With that, the Hotelier disappears from the screen, presumably out of the Hotel, still visible on Netflix, and into the Palace, which no camera is yet able to record.
*****
SO I’M ALONE in the Superimposed Hotel, or alone watching myself in the Superimposed Hotel on Netflix, when the idea comes to me that perhaps, if I try leaving the room I’m in right now, I’ll emerge into the hallway I just saw onscreen and will thus manage to escape through the Access Portal. Perhaps, I think, the purpose of the Movie was to show me the Portal’s location, and to encourage me to find it before it disappears. An instruction video, not a mere entertainment.
And if I can just slip through, I go on thinking, perhaps I’ll wake from this nightmare and emerge back into the Real Dodge City, the one where …
I’m not so naive as to imagine that the Real Dodge City still exists — it is, in essence, a Pretend City now, a diorama, an ant farm — but I’m not sure this distinction holds any water. So I’m determined to find it anyway.
I can’t say exactly what gives me the confidence — perhaps the Conversion Therapy has indeed altered my way of thinking — but once the thought occurs to me, it remains embedded. So I get up, close the laptop, and try the door.
Surprisingly (or unsurprisingly, if this is all part of a sinister masterplan, or a symptom of reality’s total collapse) it’s unlocked!
Now I’m wandering a carpeted hallway I’ve never seen before, in the Hotel or the Palace, like a cardboard cutout on a Chutes & Ladders board, hoping to emerge through one of the Access Portals before it’s too late — though I can’t imagine how things could get any later than they already are.
When I find the Portal, I go through, setting off an alarm so loud I start running in terror, through the American MC Escher hallways, up staircases that lead down and along corridors that warp upward, until I make it outside, into the static of the Town Square, past the throngs of goose-stepping swamp things, and into … DaltonLand?
*****
I CATCH MY BREATH INSIDE A SCALE MODEL OF YELLOWSTONE NATIONAL PARK, under a big sign that reads Welcome to DaltonLand: in SwampWorld, this park no longer exists!

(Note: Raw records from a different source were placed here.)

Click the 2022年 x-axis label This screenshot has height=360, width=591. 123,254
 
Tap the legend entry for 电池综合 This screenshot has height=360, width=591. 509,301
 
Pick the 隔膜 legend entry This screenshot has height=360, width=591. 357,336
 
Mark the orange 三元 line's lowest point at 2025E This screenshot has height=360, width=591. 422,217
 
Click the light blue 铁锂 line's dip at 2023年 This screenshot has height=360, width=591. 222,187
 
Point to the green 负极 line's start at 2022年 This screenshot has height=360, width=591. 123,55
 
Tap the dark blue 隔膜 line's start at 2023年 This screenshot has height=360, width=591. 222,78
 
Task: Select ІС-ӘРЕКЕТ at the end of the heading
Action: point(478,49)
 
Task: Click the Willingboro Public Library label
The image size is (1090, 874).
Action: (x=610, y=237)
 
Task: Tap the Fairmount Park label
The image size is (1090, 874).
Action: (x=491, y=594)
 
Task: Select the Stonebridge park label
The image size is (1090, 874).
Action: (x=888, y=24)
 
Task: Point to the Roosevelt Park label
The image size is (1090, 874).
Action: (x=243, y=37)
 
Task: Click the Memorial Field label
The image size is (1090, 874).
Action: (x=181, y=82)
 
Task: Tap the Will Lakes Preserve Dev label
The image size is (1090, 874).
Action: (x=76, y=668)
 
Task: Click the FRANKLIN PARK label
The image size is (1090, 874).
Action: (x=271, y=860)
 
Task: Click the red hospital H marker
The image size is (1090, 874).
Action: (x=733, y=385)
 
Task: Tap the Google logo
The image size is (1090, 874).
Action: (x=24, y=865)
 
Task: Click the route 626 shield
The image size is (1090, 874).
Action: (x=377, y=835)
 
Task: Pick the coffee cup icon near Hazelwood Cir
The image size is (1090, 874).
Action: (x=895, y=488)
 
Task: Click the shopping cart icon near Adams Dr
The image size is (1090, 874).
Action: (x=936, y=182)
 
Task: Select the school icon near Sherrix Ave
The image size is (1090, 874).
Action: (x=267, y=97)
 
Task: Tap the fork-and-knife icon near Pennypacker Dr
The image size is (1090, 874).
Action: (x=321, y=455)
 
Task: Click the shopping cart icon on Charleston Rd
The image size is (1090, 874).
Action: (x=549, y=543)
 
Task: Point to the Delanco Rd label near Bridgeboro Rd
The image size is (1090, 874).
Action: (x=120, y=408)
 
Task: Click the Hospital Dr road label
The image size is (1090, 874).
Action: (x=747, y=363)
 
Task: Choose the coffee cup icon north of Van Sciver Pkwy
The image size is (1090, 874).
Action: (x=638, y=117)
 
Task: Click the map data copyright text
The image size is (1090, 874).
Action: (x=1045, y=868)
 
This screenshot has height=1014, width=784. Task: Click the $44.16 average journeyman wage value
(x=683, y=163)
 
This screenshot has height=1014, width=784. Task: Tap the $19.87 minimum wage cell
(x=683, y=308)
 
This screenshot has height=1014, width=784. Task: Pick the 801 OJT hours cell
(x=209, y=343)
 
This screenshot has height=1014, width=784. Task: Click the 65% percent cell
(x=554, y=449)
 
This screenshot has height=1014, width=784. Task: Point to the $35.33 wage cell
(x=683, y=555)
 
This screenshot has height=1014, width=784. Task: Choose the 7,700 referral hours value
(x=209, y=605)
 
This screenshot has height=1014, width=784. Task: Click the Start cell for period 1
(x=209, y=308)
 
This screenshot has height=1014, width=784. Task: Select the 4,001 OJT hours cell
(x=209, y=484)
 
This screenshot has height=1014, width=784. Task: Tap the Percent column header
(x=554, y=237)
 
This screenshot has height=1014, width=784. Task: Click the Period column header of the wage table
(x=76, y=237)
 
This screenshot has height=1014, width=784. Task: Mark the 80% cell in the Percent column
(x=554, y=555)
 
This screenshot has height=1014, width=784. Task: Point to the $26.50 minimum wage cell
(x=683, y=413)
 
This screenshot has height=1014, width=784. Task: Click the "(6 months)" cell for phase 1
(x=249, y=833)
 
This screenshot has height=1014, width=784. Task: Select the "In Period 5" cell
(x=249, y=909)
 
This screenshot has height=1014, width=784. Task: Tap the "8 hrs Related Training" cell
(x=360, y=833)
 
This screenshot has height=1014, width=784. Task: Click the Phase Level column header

Savoring the fresh air (even if it’s artificially flavored), I pass geysers and canyons — all shrunken down to scale and made of cardboard — avoiding the distant signs that read ChaosLand (the near future or the distant past): Keep out! though I don’t doubt that, sooner or later, I’ll find myself among the cave people and giant spiders I can already see massing along the horizon, restrained only by what appears to be a velvet carnival rope.